**PROBLEM DETAILS**. The entries below must be retyped in full. Keep every word the same.

----

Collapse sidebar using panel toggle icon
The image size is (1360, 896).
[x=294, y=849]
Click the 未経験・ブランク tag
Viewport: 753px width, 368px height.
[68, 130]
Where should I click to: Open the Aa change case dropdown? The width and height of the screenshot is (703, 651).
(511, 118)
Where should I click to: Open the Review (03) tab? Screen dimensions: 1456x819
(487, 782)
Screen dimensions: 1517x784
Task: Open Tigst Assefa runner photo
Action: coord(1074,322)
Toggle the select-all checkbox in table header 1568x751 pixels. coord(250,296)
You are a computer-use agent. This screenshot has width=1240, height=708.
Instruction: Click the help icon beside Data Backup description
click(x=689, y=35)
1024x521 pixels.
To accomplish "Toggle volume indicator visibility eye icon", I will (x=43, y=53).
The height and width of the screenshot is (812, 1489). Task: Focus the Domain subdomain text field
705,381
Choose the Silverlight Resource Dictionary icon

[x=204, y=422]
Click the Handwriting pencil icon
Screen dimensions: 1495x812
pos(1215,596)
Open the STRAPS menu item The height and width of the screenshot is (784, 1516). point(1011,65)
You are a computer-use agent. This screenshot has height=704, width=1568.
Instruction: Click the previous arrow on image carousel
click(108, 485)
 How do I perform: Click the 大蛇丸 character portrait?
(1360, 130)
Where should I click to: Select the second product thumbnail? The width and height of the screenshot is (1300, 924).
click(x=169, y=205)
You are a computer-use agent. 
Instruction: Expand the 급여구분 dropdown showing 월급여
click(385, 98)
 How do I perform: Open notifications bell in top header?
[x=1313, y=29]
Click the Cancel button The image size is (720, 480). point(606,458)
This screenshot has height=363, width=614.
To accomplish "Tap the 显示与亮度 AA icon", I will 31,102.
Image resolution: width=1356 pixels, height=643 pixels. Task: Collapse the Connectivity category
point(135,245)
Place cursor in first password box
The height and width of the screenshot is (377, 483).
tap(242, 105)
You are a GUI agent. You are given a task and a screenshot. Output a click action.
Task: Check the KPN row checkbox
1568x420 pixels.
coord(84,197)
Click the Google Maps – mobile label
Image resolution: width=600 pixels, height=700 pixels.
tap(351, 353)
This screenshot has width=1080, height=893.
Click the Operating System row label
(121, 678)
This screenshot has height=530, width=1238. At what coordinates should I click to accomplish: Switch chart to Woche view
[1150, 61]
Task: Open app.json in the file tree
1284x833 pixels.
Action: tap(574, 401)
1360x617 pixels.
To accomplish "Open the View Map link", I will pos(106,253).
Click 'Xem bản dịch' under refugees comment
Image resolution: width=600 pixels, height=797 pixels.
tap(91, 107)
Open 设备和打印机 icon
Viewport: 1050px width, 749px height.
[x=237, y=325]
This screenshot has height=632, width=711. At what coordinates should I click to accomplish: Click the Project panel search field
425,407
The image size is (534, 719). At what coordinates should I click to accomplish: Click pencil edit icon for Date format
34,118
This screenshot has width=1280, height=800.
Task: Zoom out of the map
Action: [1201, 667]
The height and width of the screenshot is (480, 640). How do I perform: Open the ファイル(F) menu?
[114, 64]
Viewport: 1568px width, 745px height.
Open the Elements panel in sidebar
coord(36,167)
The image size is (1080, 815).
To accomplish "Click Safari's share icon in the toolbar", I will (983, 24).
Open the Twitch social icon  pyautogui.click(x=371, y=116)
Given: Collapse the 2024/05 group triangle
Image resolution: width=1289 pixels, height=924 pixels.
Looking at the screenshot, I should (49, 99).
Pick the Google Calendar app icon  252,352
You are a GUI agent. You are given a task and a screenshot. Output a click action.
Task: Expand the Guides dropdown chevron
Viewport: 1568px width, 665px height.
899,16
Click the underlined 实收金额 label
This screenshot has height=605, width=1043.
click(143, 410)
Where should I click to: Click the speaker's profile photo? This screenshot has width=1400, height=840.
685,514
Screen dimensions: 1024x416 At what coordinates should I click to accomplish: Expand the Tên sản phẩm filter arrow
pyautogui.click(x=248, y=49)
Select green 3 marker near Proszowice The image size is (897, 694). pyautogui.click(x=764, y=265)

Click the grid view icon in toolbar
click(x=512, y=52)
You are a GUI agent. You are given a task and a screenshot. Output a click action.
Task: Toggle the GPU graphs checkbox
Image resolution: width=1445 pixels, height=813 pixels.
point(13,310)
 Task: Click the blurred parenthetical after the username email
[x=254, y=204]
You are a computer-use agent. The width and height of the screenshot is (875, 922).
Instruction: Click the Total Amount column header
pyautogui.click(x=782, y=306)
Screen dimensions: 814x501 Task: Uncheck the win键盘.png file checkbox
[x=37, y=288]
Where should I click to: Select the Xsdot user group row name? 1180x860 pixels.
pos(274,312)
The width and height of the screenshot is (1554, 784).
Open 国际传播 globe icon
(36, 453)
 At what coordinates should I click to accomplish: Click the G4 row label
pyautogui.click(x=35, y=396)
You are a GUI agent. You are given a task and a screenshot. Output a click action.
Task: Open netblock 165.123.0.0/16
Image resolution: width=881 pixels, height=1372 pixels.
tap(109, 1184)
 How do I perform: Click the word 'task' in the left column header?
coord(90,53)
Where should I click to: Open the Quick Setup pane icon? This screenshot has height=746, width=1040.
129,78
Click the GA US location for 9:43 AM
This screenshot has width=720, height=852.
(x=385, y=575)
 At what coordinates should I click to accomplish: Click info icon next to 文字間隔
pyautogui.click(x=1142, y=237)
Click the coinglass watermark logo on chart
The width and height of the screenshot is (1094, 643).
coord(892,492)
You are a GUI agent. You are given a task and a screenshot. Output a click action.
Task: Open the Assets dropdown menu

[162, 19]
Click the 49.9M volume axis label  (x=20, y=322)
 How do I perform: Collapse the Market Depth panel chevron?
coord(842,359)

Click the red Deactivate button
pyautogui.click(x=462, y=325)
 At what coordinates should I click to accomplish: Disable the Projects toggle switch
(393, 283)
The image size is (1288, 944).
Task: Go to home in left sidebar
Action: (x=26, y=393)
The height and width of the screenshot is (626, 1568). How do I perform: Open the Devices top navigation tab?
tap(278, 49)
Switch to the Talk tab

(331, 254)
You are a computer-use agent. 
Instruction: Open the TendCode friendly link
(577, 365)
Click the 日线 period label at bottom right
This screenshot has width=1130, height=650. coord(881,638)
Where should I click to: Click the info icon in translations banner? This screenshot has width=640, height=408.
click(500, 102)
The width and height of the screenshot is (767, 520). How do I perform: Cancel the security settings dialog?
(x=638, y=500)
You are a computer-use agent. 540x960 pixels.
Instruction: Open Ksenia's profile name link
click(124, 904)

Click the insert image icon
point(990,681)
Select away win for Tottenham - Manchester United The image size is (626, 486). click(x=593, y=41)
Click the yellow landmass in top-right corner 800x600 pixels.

----

**RESPONSE FOR THIS EXERCISE**.
Collapse sidebar using panel toggle icon
The image size is (1360, 896).
[x=294, y=849]
Click the 未経験・ブランク tag
Viewport: 753px width, 368px height.
[68, 130]
Where should I click to: Open the Aa change case dropdown? The width and height of the screenshot is (703, 651).
(511, 118)
Where should I click to: Open the Review (03) tab? Screen dimensions: 1456x819
(487, 782)
Screen dimensions: 1517x784
Task: Open Tigst Assefa runner photo
Action: coord(1074,322)
Toggle the select-all checkbox in table header 1568x751 pixels. coord(250,296)
You are a computer-use agent. This screenshot has width=1240, height=708.
Instruction: Click the help icon beside Data Backup description
click(x=689, y=35)
1024x521 pixels.
To accomplish "Toggle volume indicator visibility eye icon", I will (x=43, y=53).
The height and width of the screenshot is (812, 1489). Task: Focus the Domain subdomain text field
705,381
Choose the Silverlight Resource Dictionary icon

[x=204, y=422]
Click the Handwriting pencil icon
Screen dimensions: 1495x812
pos(1215,596)
Open the STRAPS menu item The height and width of the screenshot is (784, 1516). point(1011,65)
You are a computer-use agent. This screenshot has height=704, width=1568.
Instruction: Click the previous arrow on image carousel
click(108, 485)
 How do I perform: Click the 大蛇丸 character portrait?
(1360, 130)
Where should I click to: Select the second product thumbnail? The width and height of the screenshot is (1300, 924).
click(x=169, y=205)
You are a computer-use agent. 
Instruction: Expand the 급여구분 dropdown showing 월급여
click(385, 98)
 How do I perform: Open notifications bell in top header?
[x=1313, y=29]
Click the Cancel button The image size is (720, 480). point(606,458)
This screenshot has height=363, width=614.
To accomplish "Tap the 显示与亮度 AA icon", I will 31,102.
Image resolution: width=1356 pixels, height=643 pixels. Task: Collapse the Connectivity category
point(135,245)
Place cursor in first password box
The height and width of the screenshot is (377, 483).
tap(242, 105)
You are a GUI agent. You are given a task and a screenshot. Output a click action.
Task: Check the KPN row checkbox
1568x420 pixels.
coord(84,197)
Click the Google Maps – mobile label
Image resolution: width=600 pixels, height=700 pixels.
tap(351, 353)
This screenshot has width=1080, height=893.
Click the Operating System row label
(121, 678)
This screenshot has height=530, width=1238. At what coordinates should I click to accomplish: Switch chart to Woche view
[1150, 61]
Task: Open app.json in the file tree
1284x833 pixels.
Action: tap(574, 401)
1360x617 pixels.
To accomplish "Open the View Map link", I will pos(106,253).
Click 'Xem bản dịch' under refugees comment
Image resolution: width=600 pixels, height=797 pixels.
tap(91, 107)
Open 设备和打印机 icon
Viewport: 1050px width, 749px height.
[x=237, y=325]
This screenshot has height=632, width=711. At what coordinates should I click to accomplish: Click the Project panel search field
425,407
The image size is (534, 719). At what coordinates should I click to accomplish: Click pencil edit icon for Date format
34,118
This screenshot has width=1280, height=800.
Task: Zoom out of the map
Action: [1201, 667]
The height and width of the screenshot is (480, 640). How do I perform: Open the ファイル(F) menu?
[114, 64]
Viewport: 1568px width, 745px height.
Open the Elements panel in sidebar
coord(36,167)
The image size is (1080, 815).
To accomplish "Click Safari's share icon in the toolbar", I will (983, 24).
Open the Twitch social icon  pyautogui.click(x=371, y=116)
Given: Collapse the 2024/05 group triangle
Image resolution: width=1289 pixels, height=924 pixels.
Looking at the screenshot, I should (49, 99).
Pick the Google Calendar app icon  252,352
You are a GUI agent. You are given a task and a screenshot. Output a click action.
Task: Expand the Guides dropdown chevron
Viewport: 1568px width, 665px height.
899,16
Click the underlined 实收金额 label
This screenshot has height=605, width=1043.
click(143, 410)
Where should I click to: Click the speaker's profile photo? This screenshot has width=1400, height=840.
685,514
Screen dimensions: 1024x416 At what coordinates should I click to accomplish: Expand the Tên sản phẩm filter arrow
pyautogui.click(x=248, y=49)
Select green 3 marker near Proszowice The image size is (897, 694). pyautogui.click(x=764, y=265)

Click the grid view icon in toolbar
click(x=512, y=52)
You are a GUI agent. You are given a task and a screenshot. Output a click action.
Task: Toggle the GPU graphs checkbox
Image resolution: width=1445 pixels, height=813 pixels.
point(13,310)
 Task: Click the blurred parenthetical after the username email
[x=254, y=204]
You are a computer-use agent. The width and height of the screenshot is (875, 922).
Instruction: Click the Total Amount column header
pyautogui.click(x=782, y=306)
Screen dimensions: 814x501 Task: Uncheck the win键盘.png file checkbox
[x=37, y=288]
Where should I click to: Select the Xsdot user group row name? 1180x860 pixels.
pos(274,312)
The width and height of the screenshot is (1554, 784).
Open 国际传播 globe icon
(36, 453)
 At what coordinates should I click to accomplish: Click the G4 row label
pyautogui.click(x=35, y=396)
You are a GUI agent. You are given a task and a screenshot. Output a click action.
Task: Open netblock 165.123.0.0/16
Image resolution: width=881 pixels, height=1372 pixels.
tap(109, 1184)
 How do I perform: Click the word 'task' in the left column header?
coord(90,53)
Where should I click to: Open the Quick Setup pane icon? This screenshot has height=746, width=1040.
129,78
Click the GA US location for 9:43 AM
This screenshot has width=720, height=852.
(x=385, y=575)
 At what coordinates should I click to accomplish: Click info icon next to 文字間隔
pyautogui.click(x=1142, y=237)
Click the coinglass watermark logo on chart
The width and height of the screenshot is (1094, 643).
coord(892,492)
You are a GUI agent. You are given a task and a screenshot. Output a click action.
Task: Open the Assets dropdown menu

[162, 19]
Click the 49.9M volume axis label  (x=20, y=322)
 How do I perform: Collapse the Market Depth panel chevron?
coord(842,359)

Click the red Deactivate button
pyautogui.click(x=462, y=325)
 At what coordinates should I click to accomplish: Disable the Projects toggle switch
(393, 283)
The image size is (1288, 944).
Task: Go to home in left sidebar
Action: (x=26, y=393)
The height and width of the screenshot is (626, 1568). How do I perform: Open the Devices top navigation tab?
tap(278, 49)
Switch to the Talk tab

(331, 254)
You are a computer-use agent. 
Instruction: Open the TendCode friendly link
(577, 365)
Click the 日线 period label at bottom right
This screenshot has width=1130, height=650. coord(881,638)
Where should I click to: Click the info icon in translations banner? This screenshot has width=640, height=408.
click(500, 102)
The width and height of the screenshot is (767, 520). How do I perform: Cancel the security settings dialog?
(x=638, y=500)
You are a computer-use agent. 540x960 pixels.
Instruction: Open Ksenia's profile name link
click(124, 904)

Click the insert image icon
point(990,681)
Select away win for Tottenham - Manchester United The image size is (626, 486). click(x=593, y=41)
Click the yellow landmass in top-right corner 800x600 pixels.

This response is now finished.